Ruling party set for landslide win as Georgia votes

Georgians have voted in a second round of national elections that might give the ruling party a constitutional majority

Ruling party set for landslide win as Georgia votes

World Bulletin / News Desk

Georgia votes in the second round of contested parliamentary polls Sunday, with the ruling Georgian Dream poised for a landslide victory after opposition parties alleged fraud in the first round.

Led from behind the scenes by billionaire ex-Prime Minister Bidzina Ivanishvili, Georgian Dream is running against the main opposition United National Movement (UNM), founded by exiled former president Mikheil Saakashvili.

Sunday's vote, which works on a first-past-the-post basis, will decide the fate of a third of the mandates in the 150-seat legislature.

In the first round, which was held on October 8, Georgian Dream won 48.68 percent of the vote in a proportional ballot, while UNM came second with 27.11 percent.

For the first time in Georgia's post-Soviet history, the first round also saw a small anti-Western party, the Alliance of Patriots, clearing the five-percent threshold needed to enter parliament.

According to the first round result, Georgian Dream will take 67 seats, UNM 27 seats, and Alliance of Patriots six seats in the new parliament.

With the remaining 50 seats up for grabs in Sunday's runoff, Georgian Dream was expected to win almost all of them.

Should the party win at least 113 seats, as expected, it would be able to form a new cabinet and pass constitutional amendments.

By 1300 GMT, nine hours into voting, turnout was nearly 31 percent, the Central Election Commission said.

Electoral violations 

 Georgia's Western allies are watching closely to see if the strategic nation -- praised as a rare example of democracy in the former Soviet region -- can cement gains after its first transfer of power at the ballot box four years ago.
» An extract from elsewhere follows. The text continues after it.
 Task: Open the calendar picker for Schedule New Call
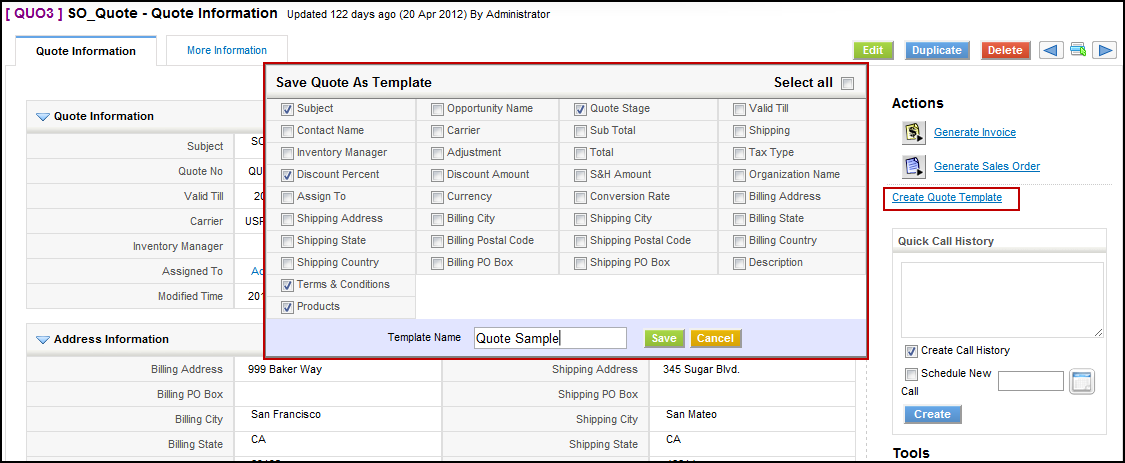1083,381
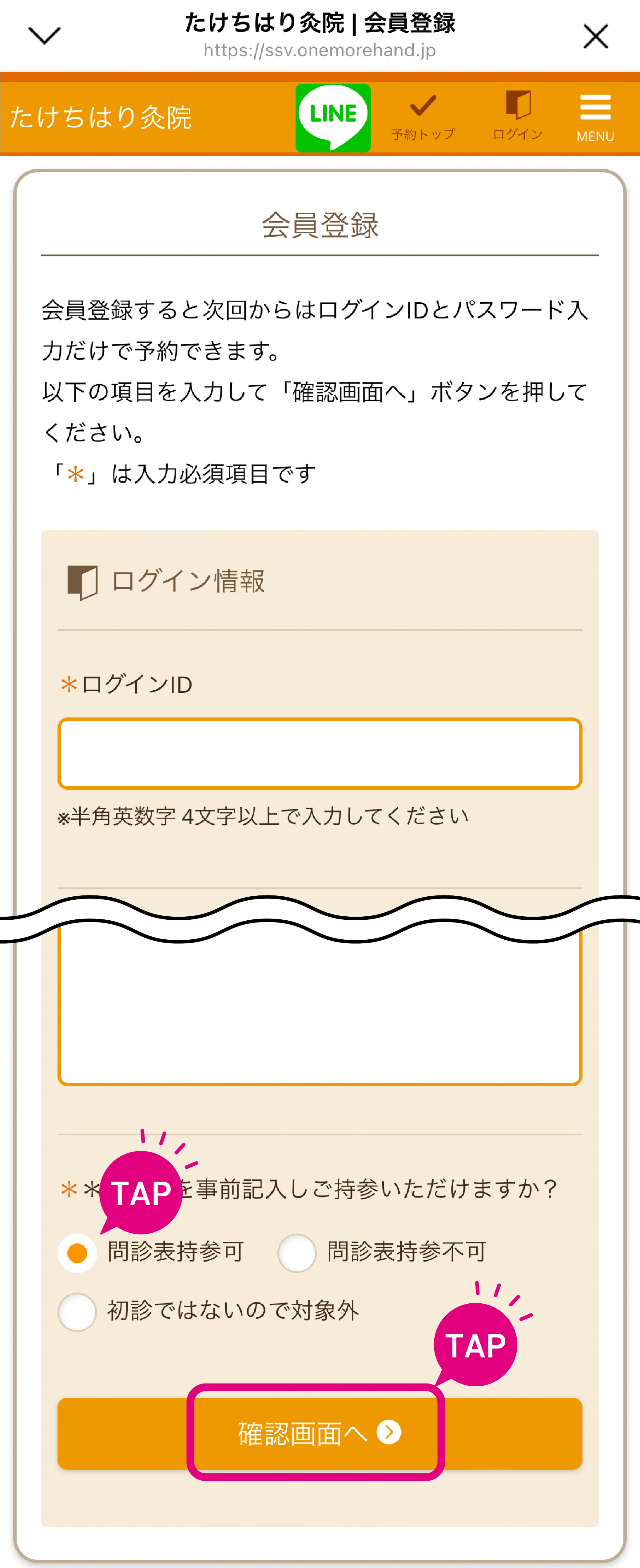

Following the first round ballot earlier this month, almost all opposition parties cried foul, accusing the government of massive vote rigging -- a claim flatly rejected by the authorities.

Western monitors said the ballot was competitive, while noting isolated instances of violations and procedural problems.

The vote, which will end at 1600 GMT, is being monitored by international observers from the Organisation for Security and Cooperation in Europe, the European Parliament and NATO.

Politics is still dominated by Saakashvili and Ivanishvili even though neither holds an official position.

Ahead of the vote, tensions rose in the ex-Soviet republic -- which fought a brief war with Russia in 2008 and seeks EU and NATO membership -- after several violent incidents targeting candidates.

On October 5, a UNM lawmaker's car exploded in central Tbilisi, injuring four passers-by, prompting the party to accuse the authorities of "creating a climate of hatred in which opposition politicians are being attacked".

A few days earlier, two men were injured when unknown assailants fired shots during a campaign rally by an independent candidate in the central city of Gori.

Backsliding concerns 

The poisonous atmosphere around the polarised vote follows years of what the opposition sees as political witchhunts and retribution against Saakashvili and his team.

Saakashvili, a charismatic reformer who took over in the Rose Revolution of 2003, was forced out of the country in 2013 after prosecutors issued an arrest warrant for abuse of power. 

He now works as a regional governor in pro-Western Ukraine. 

The crackdown on his allies has prompted concerns among Georgia's Western allies that the country could backslide after its sole orderly transfer of power in 2012.